Matt Harvey: Awesome Pitcher, Probably Wouldn’t Be My Friend

Long, enjoyable Men’s Journal profile of Matt Harvey that makes me reasonably certain that, despite living in the same city, we will not be running into other.

This is not to say that Matt Harvey doesn’t seem like a decent enough guy, but, uh, I was on the math team in high school.

Harvey lives in a bachelor pad in the East Village, a downtown neighborhood known for its raucous bar scene, which he indulges in on occasion. “I’m young, I’m single,” he says. “I want to be in the mix.”

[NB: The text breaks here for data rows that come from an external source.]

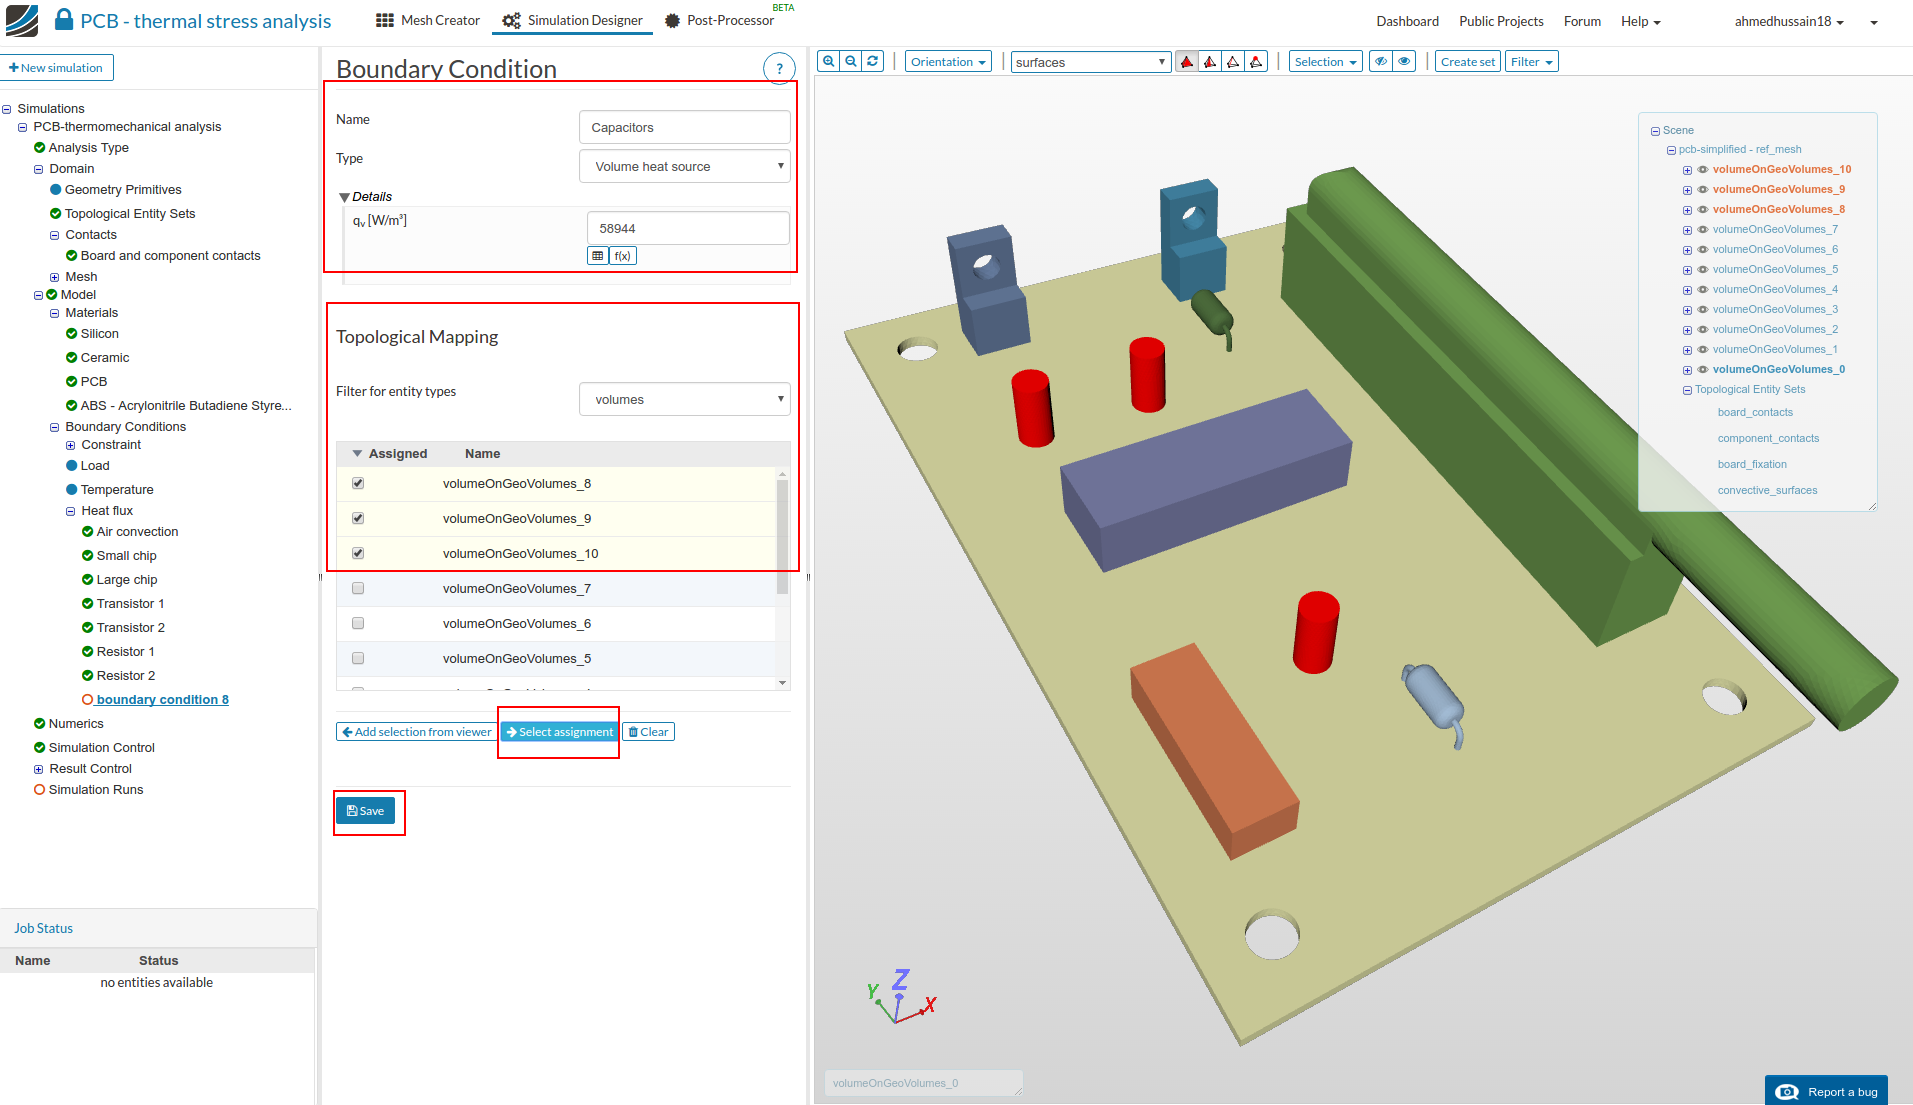The height and width of the screenshot is (1105, 1913).
Task: Click the zoom out viewer icon
Action: [850, 62]
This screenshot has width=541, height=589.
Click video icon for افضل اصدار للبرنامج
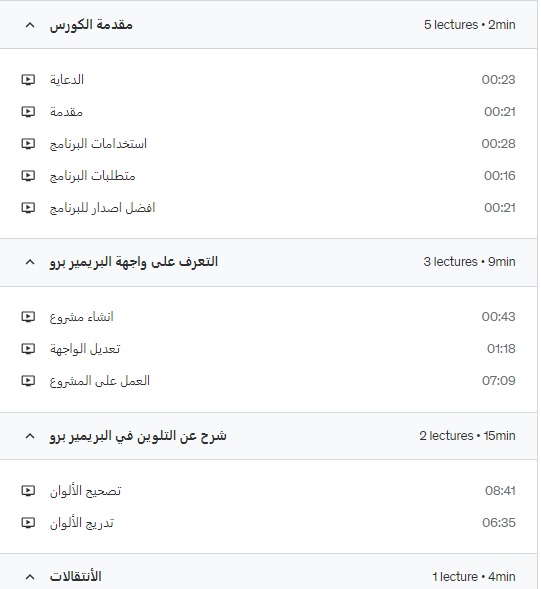pyautogui.click(x=28, y=208)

I live in a one-bedroom apartment with my wife in Midtown, a neighborhood not known for its raucous bar scene, or maybe it is but I’m not paying attention. I can’t remember the last time I was in a bar. It definitely wasn’t raucous.

With two hours until Harvey has to be at Citi Field in Queens, he decides he has time for some quick shopping. “Do you know the store John Varvatos?”…. Harvey eyes a linen blazer with about a million buttons running along the seam and a funky, upturned collar – a baroque garment more befitting a general in Napoleon’s army than a ballplayer. “Think I can pull this off?” he asks.

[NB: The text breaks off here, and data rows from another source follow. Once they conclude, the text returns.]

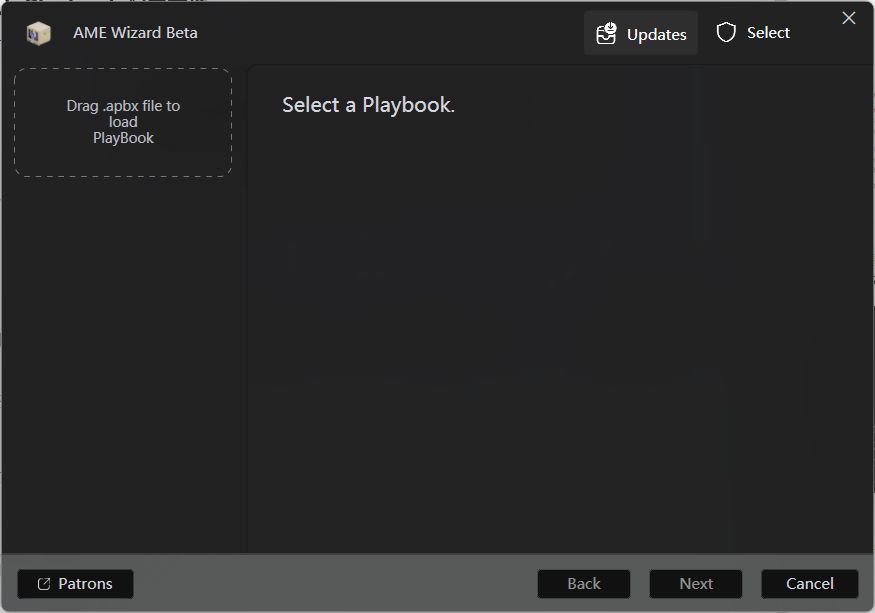The image size is (875, 613).
Task: Click the 'Select a Playbook.' heading
Action: tap(368, 105)
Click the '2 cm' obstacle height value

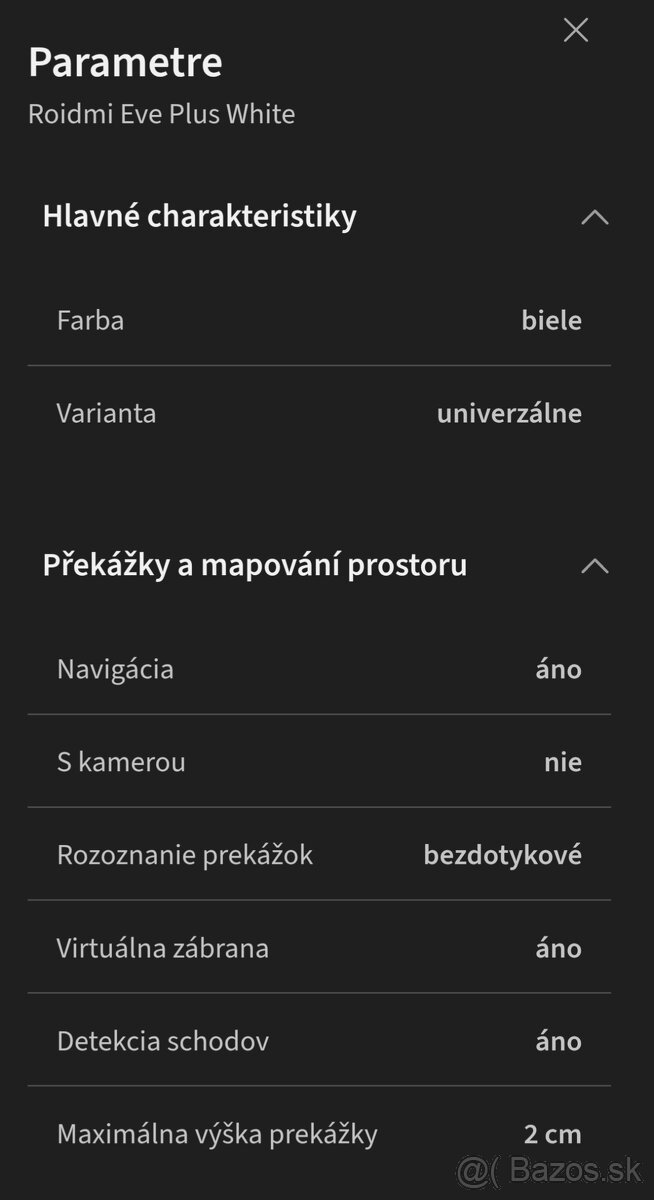[552, 1134]

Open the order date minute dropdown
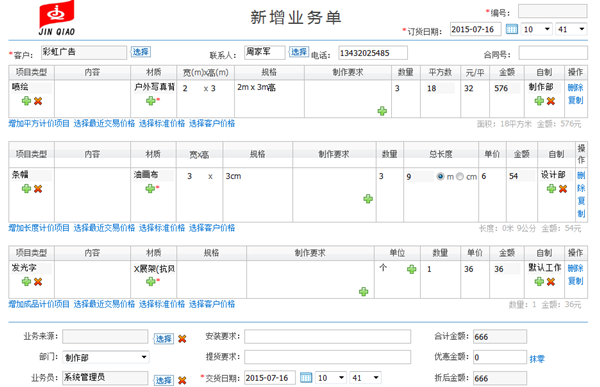tap(571, 29)
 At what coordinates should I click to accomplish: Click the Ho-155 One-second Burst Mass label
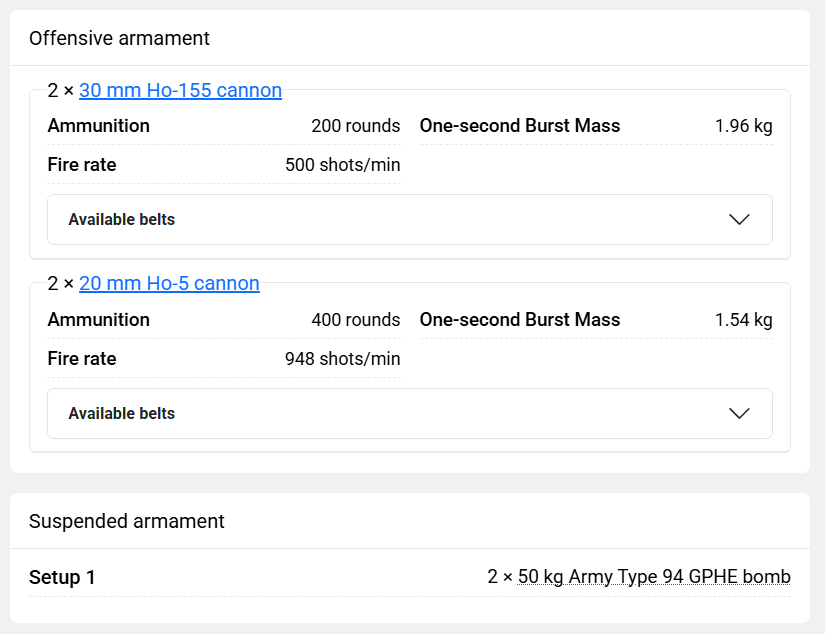coord(519,126)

I think the last new piece of clothing I have is a polo shirt my wife bought me off the sale rack in Banana Republic, maybe a year ago. I did buy some new undershirts a few months ago. Does that count as shopping?

“Dirty martinis and music – that’s the big motto in our family,” he says, describing his extended Italian-American clan as a rowdy tribe, fond of letting loose as often as possible. “We get the booze going, and the music starts playing. Always old-school hip-hop. Jay-Z. Tribe Called Quest. The Pharcyde. My parents love that stuff.”

There’s half a bottle of red wine in the back of my refrigerator, and 7/8 of a bottle of Bailey’s Irish Cream. The wine has been there for an amount of time that can be measured in months, is surely well beyond undrinkable, and probably wasn’t all that drinkable in the first place, since we bought it for $4 at Trader Joe’s. But I really can’t tell the difference. The Bailey’s was a gift the last time we had a party. I used a few tablespoons of it to make ice cream, and can’t think of anything else to do with it. When I crank up the Pandora, there’s a pretty good chance James Taylor starts singing.

Harvey mostly hangs with finance and marketing guys in their twenties and thirties.

That sounds terrible.

Still an awesome pitcher though.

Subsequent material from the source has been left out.